According to new findings by Stanford University, no matter how much soap you use to scrub your ass, it will still smell like ass.
The two-year-study included 2500 participants with asses of all sizes and diet types.
Prior research indicates that people with a rank ass get called for second interviews less and receive lower pay than people who have fresh-smelling butts. “We also hypothesized that the bigger asses would hold a stench longer, since most of our team have small butts that we previously believed did not stink.” Shaking her head, she adds, “Boy, were we wrong.”
The study included three groups—one control and two experimental groups. Participants in the control group were instructed to wash their asses as usual. In the first group, participants had their butts washed for them at special centers set up in their neighborhoods. The second group self-washed their anuses twice a day with a proprietary cocktail of Ivory soap, Dr. Bronner’s, and salt.
“We expected that the experimental groups would have the cleanest smelling asses, but all asses did indeed stink,” reports Heisman. “We were disappointed, but the results were conclusive: Ass stinks. What a day that was.”
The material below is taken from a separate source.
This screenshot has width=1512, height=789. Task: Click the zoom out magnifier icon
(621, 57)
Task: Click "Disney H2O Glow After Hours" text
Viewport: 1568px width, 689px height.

Erica Phillips, a 26-year-old participant from Missouri, thought the study might help find a way to control her ass stench. “I just wanted it to smell fresh, like a field of flowers,” she says. “But I still smell like a field of butts.”
Phillips used the soap cocktail, which she said “burned a little bit.”
“We’re not going to give up,” says Heisman. “Everyone deserves the same opportunity for a clean-smelling butt, although apparently no one on Earth has yet to achieve it.”